▸ Passage provided
(begin)
In 1949, the BBC introduced a “German East Zone Programme” within its existing German service, which was specifically aimed at listeners behind the “Iron Curtain”. The intention was to provide current news, which was becoming increasingly difficult to obtain in the then newly founded GDR. Building on the success of its wartime broadcasts to Nazi Germany, the German Service gradually introduced political commentary, religious lectures, and comedy features into its “Eastern Zone Programme.” The most popular of which were The Two Comrades (1949–1963), Letters without Signature (1949–1974) and The Surprised Newspaper Reader (1950–1972).

Bruno Adler, a German-speaking Czech, was tasked with creating a series titled ‘'The Two Comrades’' (‘Die zwei Genossen’), which bore a remarkable resemblance to his wartime 'Kurt und Willi' series. In this narrative, a Party official educates his somewhat naive friend about the reality behind the facade of official propaganda.

Robert Lucas, a Jewish-Austrian émigré who had previously written the humorous letters of Adolf Hirnschal during the war, now authored a series named ‘'The Surprised Newspaper Reader'’ (‘Der verwunderte Zeitungsleser’). This series offered a humorous review of East Zone press content, coupled with ironic commentary that exposed the contradictions within GDR state-controlled journalism.

The 20-minute programme Briefe ohne Unterschrift ("Letters without Signature") has been an integral part of the Programme for East Germany since 1955 (previously it was called Funkbriefkasten). This mailbox programme was heard every Friday from 8:15 p.m. The idea was: listeners wrote to the BBC in London, where the programme's German-speaking presenter, Austin Harrison, selected a number of letters for the broadcast. He was actually live on air every week, reading out the letters he had selected without mentioning the sender's name, answering them and classifying them with comments. Harrison hosted the show from 1955 until its end in 1974.

The East German Stasi had already begun intercepting letters sent to the BBC's P.O. box in West Berlin by 1954, but instead of cancelling the programme the German Service started rotating P.O. boxes and eventually implemented a system of fake addresses, often associated with properties reduced to rubble in the Allied bombings to prompt the postal service to redirect letters to the BBC office.

The programme's reliance on letters from East German listeners posed significant risks, exposing them to potential reprisals as government surveillance grew more efficient. Until 1961, when the Berlin Wall was built, listeners could mail letters from West Berlin or visit the BBC German Service office on Savignyplatz, but both options carried danger.
(end)
▸ Recorded data
(begin)
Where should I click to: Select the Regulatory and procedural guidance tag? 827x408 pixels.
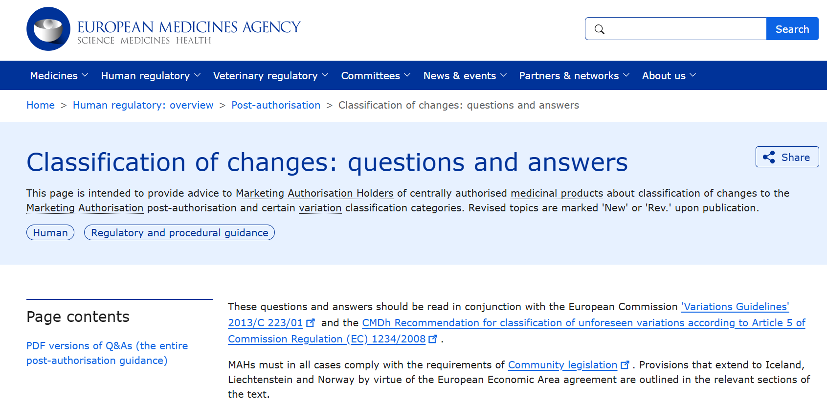(x=179, y=232)
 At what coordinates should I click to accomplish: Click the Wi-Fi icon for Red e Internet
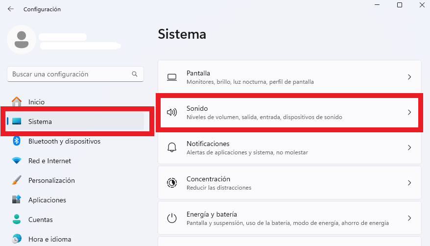[x=17, y=161]
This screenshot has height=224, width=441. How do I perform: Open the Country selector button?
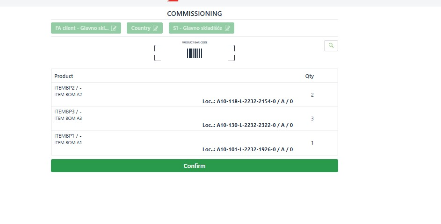(145, 28)

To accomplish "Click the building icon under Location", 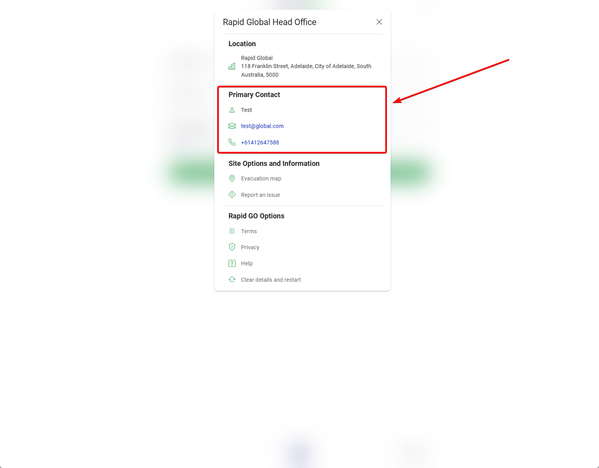I will coord(232,67).
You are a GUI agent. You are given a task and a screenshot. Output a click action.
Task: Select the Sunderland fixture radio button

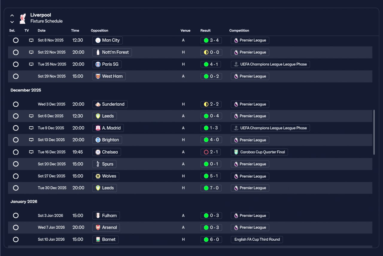[x=16, y=104]
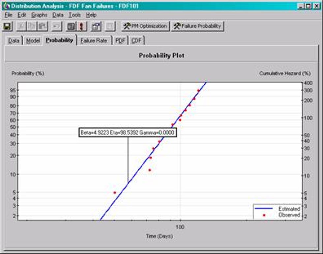This screenshot has width=323, height=254.
Task: Click the Save diskette icon
Action: 7,26
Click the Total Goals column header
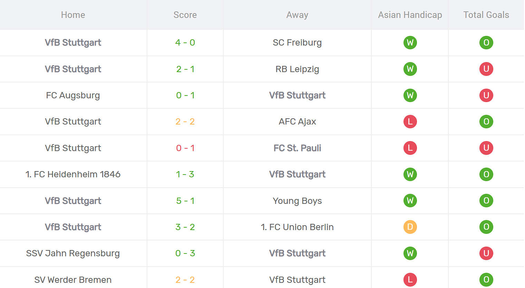The height and width of the screenshot is (288, 525). (x=486, y=15)
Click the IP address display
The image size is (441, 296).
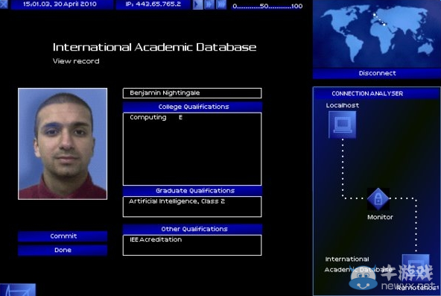point(153,4)
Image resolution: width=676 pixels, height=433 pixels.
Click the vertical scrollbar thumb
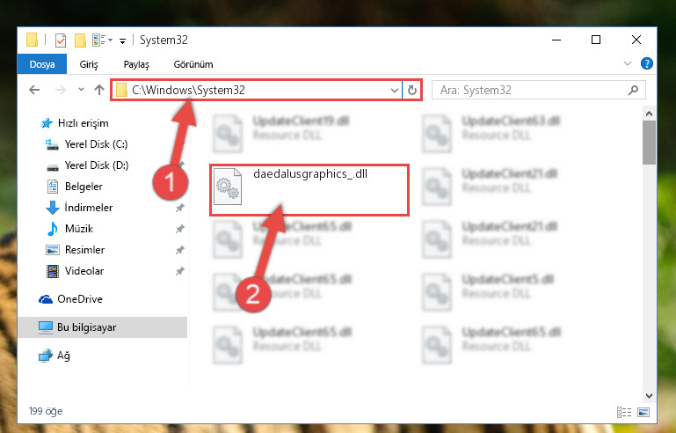[649, 143]
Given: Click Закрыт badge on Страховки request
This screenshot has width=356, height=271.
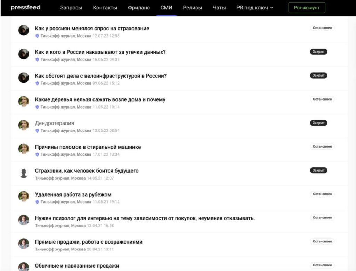Looking at the screenshot, I should (318, 170).
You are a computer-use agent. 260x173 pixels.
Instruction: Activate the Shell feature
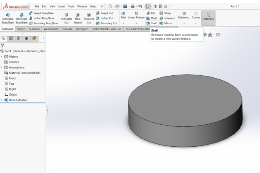point(152,23)
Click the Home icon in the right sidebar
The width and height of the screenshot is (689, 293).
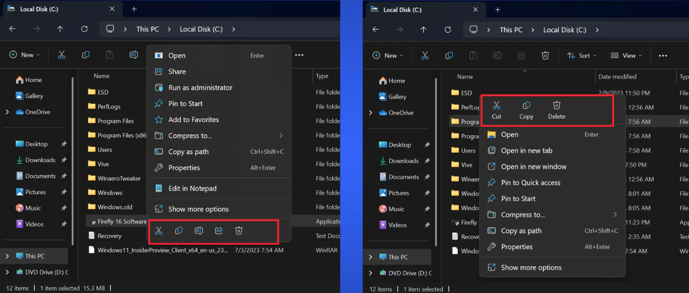click(x=382, y=80)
(end)
▸ Parts of the exercise
1: According to the passage on the BBC's East Zone Programme, why did the German Service set up fake addresses linked to properties destroyed in the Allied bombings?
2: List the programmes that the passage on the BBC's East Zone Programme calls the most popular, with the years each ran.
3: Write the next few sentences of the passage on the BBC's East Zone Programme, picking up after its final sentence.

▸ Task responses
1: The Stasi had been intercepting letters sent to the BBC's P.O. box in West Berlin since 1954. Rather than cancel the programme, the German Service rotated P.O. boxes and then used fake addresses, often tied to bombed-out properties, so that the postal service would redirect the letters to the BBC office.

2:
- The Two Comrades (1949–1963)
- Letters without Signature (1949–1974)
- The Surprised Newspaper Reader (1950–1972)

3:
Despite the dangers, some continued to write, believing the BBC's service was worth it, especially during crises like the 1953 workers' uprising. This persistence underscored the importance of impartial news broadcasts in politically tumultuous times, as highlighted in a report after the 1956 Hungarian uprising.

In 1956, the foreign services of the BBC, including the German Service, continued even-handed reporting on the Suez Crisis, in spite of the Government pressuring the BBC to support the war.

The German service of the BBC apparently collaborated closely with a secret propaganda department of the British Foreign Office for decades. Austin Harrison wrote detailed reports about his visits to the GDR to the Foreign Office; reports that were forwarded to the West German government in Bonn as well.

The BBC discontinued its “Programme for East Germany” in 1975, after which only a cross-German service remained. And on 26 March 1999, the German Service was discontinued for financial reasons. There was no reason to give it money any more, after all the whole of Germany once again had solid democratic foundations and a free press. Polling also had indicated that 90 per cent of listeners would be able to follow the English-language BBC World Service.

== People ==
- Exiles who were employed by the BBC during the war included Carl Brinitzer, Michael Kerr, Elisabeth Gundolf, Walter Rilla, Robert Ehrenzweig (Note: Robert Ehrenzweig was known as Robert Lucas at the BBC.) and Hans Huyn. Erich Fried was a valuable writer during the postwar years. In 1958, the German Service aired a series of twelve talks by Alfred Kantorowicz. Manfred Hertwig also appeared on the programme.
- The British leading figures of the German Service included Hugh Greene, Lindley Fraser, Richard Crossman and Sefton Delmer Also Patrick Gordon Walker, who emphasised talking to the German worker. Christopher Dilke was a presenter on the programme.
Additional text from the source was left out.